Our paper was accepted for IJCAI-ECAI 2022 (Short).
Takeshi Kojima, Yusuke Iwasawa, and Yutaka Matsuo. “Robustifying Vision Transformer without Retraining from Scratch by Test-Time Class-Conditional Feature Alignment”, the 31st International Joint Conference on Artificial Intelligence and the 25th European Conference on Artificial Intelligence (IJCAI-ECAI 2022)

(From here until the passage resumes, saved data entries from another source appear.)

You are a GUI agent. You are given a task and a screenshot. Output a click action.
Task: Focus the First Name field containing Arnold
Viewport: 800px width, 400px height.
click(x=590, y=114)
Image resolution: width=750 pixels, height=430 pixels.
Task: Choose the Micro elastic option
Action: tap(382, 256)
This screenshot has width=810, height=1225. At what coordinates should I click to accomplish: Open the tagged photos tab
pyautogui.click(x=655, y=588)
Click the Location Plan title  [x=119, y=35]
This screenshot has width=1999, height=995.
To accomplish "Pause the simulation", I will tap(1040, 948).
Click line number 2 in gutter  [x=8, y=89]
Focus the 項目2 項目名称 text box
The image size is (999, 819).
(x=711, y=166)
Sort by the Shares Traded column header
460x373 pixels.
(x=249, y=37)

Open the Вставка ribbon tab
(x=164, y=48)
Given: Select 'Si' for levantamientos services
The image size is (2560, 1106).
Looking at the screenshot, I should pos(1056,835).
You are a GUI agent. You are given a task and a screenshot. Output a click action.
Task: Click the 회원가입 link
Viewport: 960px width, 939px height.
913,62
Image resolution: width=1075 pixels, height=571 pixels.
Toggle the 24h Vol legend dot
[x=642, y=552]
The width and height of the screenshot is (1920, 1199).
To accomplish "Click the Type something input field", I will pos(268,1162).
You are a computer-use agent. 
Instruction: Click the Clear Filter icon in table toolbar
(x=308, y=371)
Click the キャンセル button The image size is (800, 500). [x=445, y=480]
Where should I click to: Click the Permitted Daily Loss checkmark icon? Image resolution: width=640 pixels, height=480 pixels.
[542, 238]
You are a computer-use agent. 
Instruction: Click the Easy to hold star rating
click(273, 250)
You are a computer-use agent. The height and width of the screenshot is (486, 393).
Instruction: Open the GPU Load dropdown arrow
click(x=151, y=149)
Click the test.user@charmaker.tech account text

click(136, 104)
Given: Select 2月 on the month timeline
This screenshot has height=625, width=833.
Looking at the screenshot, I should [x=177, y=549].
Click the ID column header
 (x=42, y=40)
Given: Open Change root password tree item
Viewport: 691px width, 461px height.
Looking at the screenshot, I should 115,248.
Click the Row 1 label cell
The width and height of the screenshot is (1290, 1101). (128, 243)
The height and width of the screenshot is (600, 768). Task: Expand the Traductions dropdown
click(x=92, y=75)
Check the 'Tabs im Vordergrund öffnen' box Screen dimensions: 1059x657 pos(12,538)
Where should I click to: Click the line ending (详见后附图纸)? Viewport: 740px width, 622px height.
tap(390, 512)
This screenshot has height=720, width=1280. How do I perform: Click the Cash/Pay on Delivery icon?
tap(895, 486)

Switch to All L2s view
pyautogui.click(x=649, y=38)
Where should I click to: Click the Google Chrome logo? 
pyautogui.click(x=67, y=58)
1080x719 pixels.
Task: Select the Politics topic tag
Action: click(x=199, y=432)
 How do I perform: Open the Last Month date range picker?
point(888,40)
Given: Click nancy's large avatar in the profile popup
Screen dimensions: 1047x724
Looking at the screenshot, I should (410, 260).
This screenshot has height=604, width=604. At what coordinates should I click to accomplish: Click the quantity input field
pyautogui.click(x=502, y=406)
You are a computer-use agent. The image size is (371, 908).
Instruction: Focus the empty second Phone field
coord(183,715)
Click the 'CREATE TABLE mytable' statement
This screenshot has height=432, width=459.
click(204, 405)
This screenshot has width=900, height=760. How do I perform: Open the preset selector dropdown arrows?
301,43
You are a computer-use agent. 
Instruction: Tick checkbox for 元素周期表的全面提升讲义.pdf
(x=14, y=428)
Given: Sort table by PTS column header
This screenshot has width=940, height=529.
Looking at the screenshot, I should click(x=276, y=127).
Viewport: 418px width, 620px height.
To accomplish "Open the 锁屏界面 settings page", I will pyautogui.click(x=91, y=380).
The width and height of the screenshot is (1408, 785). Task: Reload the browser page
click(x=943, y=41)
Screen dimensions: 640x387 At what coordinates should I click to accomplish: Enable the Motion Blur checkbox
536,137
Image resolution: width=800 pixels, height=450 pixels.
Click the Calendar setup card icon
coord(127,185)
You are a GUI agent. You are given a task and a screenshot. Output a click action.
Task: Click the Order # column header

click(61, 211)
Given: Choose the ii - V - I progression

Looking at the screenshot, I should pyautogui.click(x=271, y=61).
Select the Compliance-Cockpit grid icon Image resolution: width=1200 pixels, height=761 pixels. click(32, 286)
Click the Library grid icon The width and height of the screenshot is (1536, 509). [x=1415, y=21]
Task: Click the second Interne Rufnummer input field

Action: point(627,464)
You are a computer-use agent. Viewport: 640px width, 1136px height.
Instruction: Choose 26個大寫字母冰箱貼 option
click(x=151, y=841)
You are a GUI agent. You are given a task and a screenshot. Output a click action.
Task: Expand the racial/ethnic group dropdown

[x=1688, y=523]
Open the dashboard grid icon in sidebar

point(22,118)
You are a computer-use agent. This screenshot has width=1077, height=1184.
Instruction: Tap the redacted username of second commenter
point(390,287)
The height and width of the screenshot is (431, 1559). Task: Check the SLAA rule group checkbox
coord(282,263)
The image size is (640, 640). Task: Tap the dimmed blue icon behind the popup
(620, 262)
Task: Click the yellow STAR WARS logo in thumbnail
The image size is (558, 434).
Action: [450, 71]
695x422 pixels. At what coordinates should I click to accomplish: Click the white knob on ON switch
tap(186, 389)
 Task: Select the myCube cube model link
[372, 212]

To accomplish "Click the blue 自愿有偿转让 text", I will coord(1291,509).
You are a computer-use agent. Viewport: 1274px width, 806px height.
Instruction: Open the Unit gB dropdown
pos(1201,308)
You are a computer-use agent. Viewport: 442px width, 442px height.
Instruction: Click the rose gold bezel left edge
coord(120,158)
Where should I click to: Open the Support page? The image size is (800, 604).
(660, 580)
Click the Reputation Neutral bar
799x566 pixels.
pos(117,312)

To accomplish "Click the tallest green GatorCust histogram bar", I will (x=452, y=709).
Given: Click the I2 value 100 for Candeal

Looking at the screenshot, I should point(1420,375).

Vision Transformer (ViT) is becoming more popular in image processing. Specifically, we investigate the effectiveness of test-time adaptation (TTA) on ViT, a technique that is emerged to correct its prediction during test-time by itself. First, we benchmark various test-time adaptation approaches on ViT-B16 and ViT-L16, showing that the TTA is effective on ViT and the prior-convention (sensibly selecting modulation parameters) is not necessary when using proper loss function. Based on the observation, we propose a new test-time adaptation method, called class-conditional feature alignment (CFA), which minimizes both the class-conditional distribution differences and the whole distribution differences of the hidden representation between the source and target in an online manner. Experiments of image classification tasks on natural corruption (CIFAR-10-C, CIFAR-100-C, and ImageNet-C) and domain adaptation (digits datasets and ImageNet-Sketch) show that CFA stably outperforms the existing baselines on various datasets. We also verify that CFA is model agnostic by experimenting on ResNet, MLP-Mixer, and several ViT variants (ViT-AugReg, DeiT, and BeiT). Using BeiT backbone, CFA achieves the Top-1 error rate of 19.8% on ImageNet-C, outperforming the existing test-time adaptation baseline 44.0%, making it state-of-the-art.